リップルマークとは?
りっぷるまーく
リップルマークとは、水流や風によって砂の表面に形成される波状の微細地形で、堆積岩に化石として残ることがあります。
リップルマーク(ripple mark、漣痕〈れんこん〉)は、砂や細粒堆積物の表面に流体(水や風)の作用によって形成される波状の連続した凹凸模様です。川床・海底・砂浜・砂漠などで現在進行形で見られるほか、堆積岩の層理面に化石として保存されることもあります。
リップルマークは形成メカニズムによって大きく二種類に分けられます。
- 流水リップル(非対称リップル):一方向の流れによって形成され、上流側の斜面が緩やか、下流側が急になる非対称な断面をもつ。流れの方向を推定するのに有用。
- 波浪リップル(対称リップル):波の往復運動によって形成され、両側の斜面がほぼ同じ傾きをもつ対称な断面。浅海・湖岸環境を示す。
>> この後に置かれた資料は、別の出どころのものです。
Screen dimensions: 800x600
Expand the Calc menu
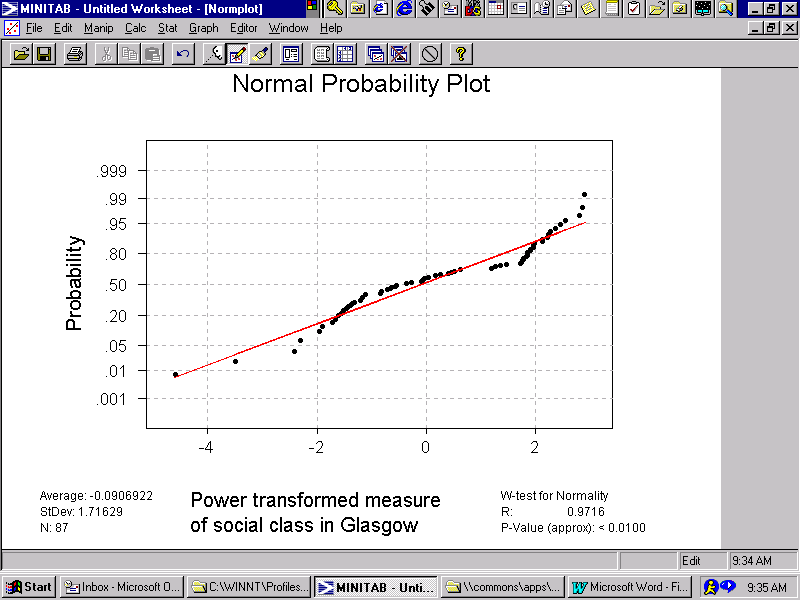click(x=135, y=28)
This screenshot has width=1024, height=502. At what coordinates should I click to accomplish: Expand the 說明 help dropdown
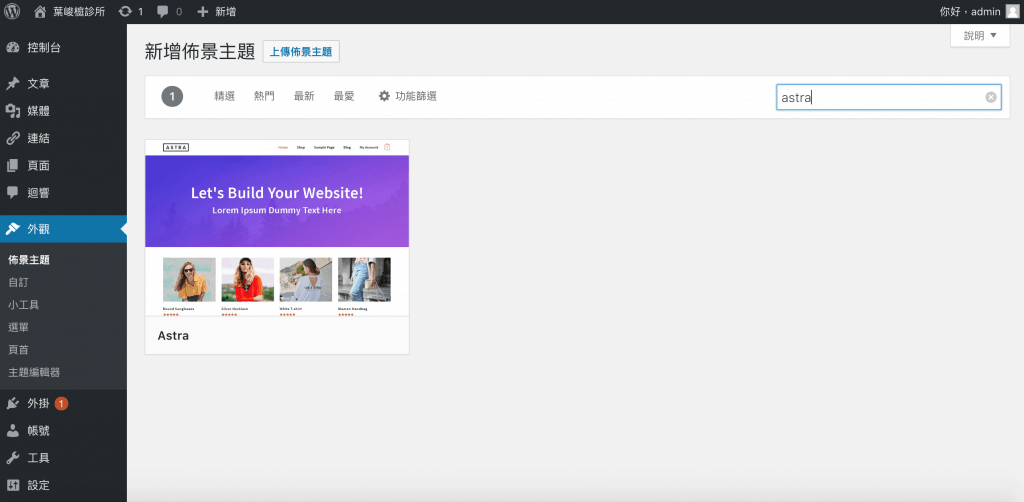tap(979, 35)
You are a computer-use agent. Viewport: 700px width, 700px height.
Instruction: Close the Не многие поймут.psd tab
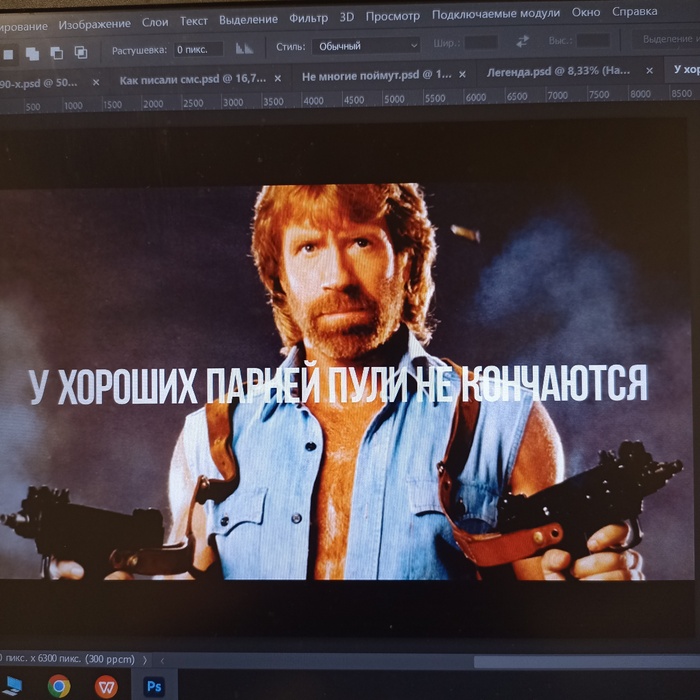(463, 75)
堆積岩に保存されたリップルマークは古環境復元の重要な指標です。対称・非対称の判別や波長・高さの計測から、堆積時の水深・流速・風向などを推定できます。地質学では「堆積構造」の一つとして斜交層理やグレーデッド層理とともに学ばれます。
砂浜で引き潮の後に見られる規則的な波模様も、リップルマークの身近な例です。
使い方・例文
地学の野外観察で砂岩の露頭に残る波状模様を確認し、当時の堆積環境(浅海か河川か)を判定する際に使われます。